Saturday, March 12, 2011

Non-blocking XML parsing with Aalto 0.9.7

Aalto XML processor (see home page) is known for two things:

  1. It is the fastest Java-based XML parser available (for example, see jvm-serializers benchmark, or this comparison); both for Stax and SAX parsing
  2. It is the only open-source Java parser that can do non-blocking parsing (aka asynchonous, or async, parsing)

Former is relatively easy to figure out: given that Aalto implements two standard low-level Java streaming parsing APIs -- Stax and SAX -- you can easily switch Aalto in place of Woodstox or Xerces and see how fast it is. For many common types of XML data, it is almost exactly twice as fast for parsing as Woodstox (which itself is generally faster than alternatives like Xerces/SAX); and it is also bit faster for writing XML content.
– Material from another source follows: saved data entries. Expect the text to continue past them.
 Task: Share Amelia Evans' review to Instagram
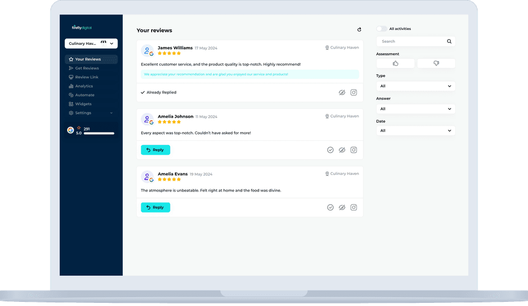pyautogui.click(x=353, y=207)
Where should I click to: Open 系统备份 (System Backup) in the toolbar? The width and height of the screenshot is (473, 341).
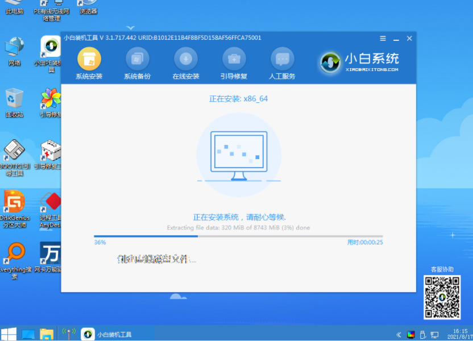coord(138,61)
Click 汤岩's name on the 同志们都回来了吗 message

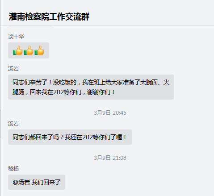(x=13, y=124)
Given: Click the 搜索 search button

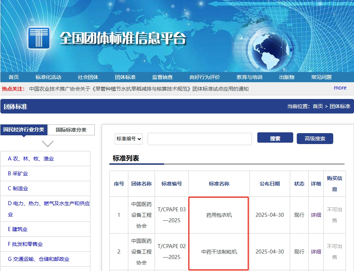Looking at the screenshot, I should (x=275, y=138).
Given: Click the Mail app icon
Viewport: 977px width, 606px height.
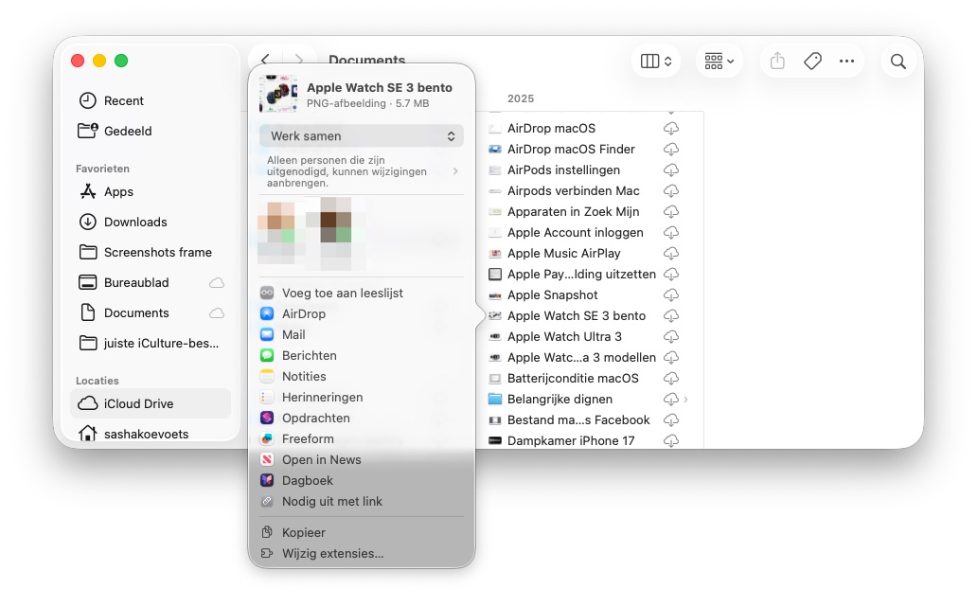Looking at the screenshot, I should click(267, 334).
But non-blocking parsing is more difficult to evaluate. This is because there are no other non-blocking Java XML parsers, nor real documentation for use of non-blocking part of Aalto; and also because this part of functionality has been only completed fairly recently (while some parts of functionality were written up to two years ago, last pieces were completed just for the latest official release).

So I will try to explain basic non-blocking operation here. But first, brief introduction to non-blocking parsing, using Aalto's non-blocking Stax extension. Non-blocking variant of SAX will be completed before Aalto 1.0 is released.

1. Non-Blocking / Async operation for XML

Basic feature of non-blocking parsing is that it does not rely on blocking input (InputStream or Reader). Instead of parser using a stream or reader to read content, and blocking the thread if none is available, content is rather "pushed" to parser; and parser will give out processed events if there is enough content available. This is similar to how many C parsers work; as well as operation of Java's gzip/zip/deflate codecs (

The main benefit of non-blocking operation is ability to process multiple XML input sources without having to allocate one thread per source, same benefit as that NIO has for basic web services. And in fact, having a non-blocking parser is something that could benefit non-blocking web services a lot: without such parser, services must buffer all the input before parsing, to ensure that no blocking occurs.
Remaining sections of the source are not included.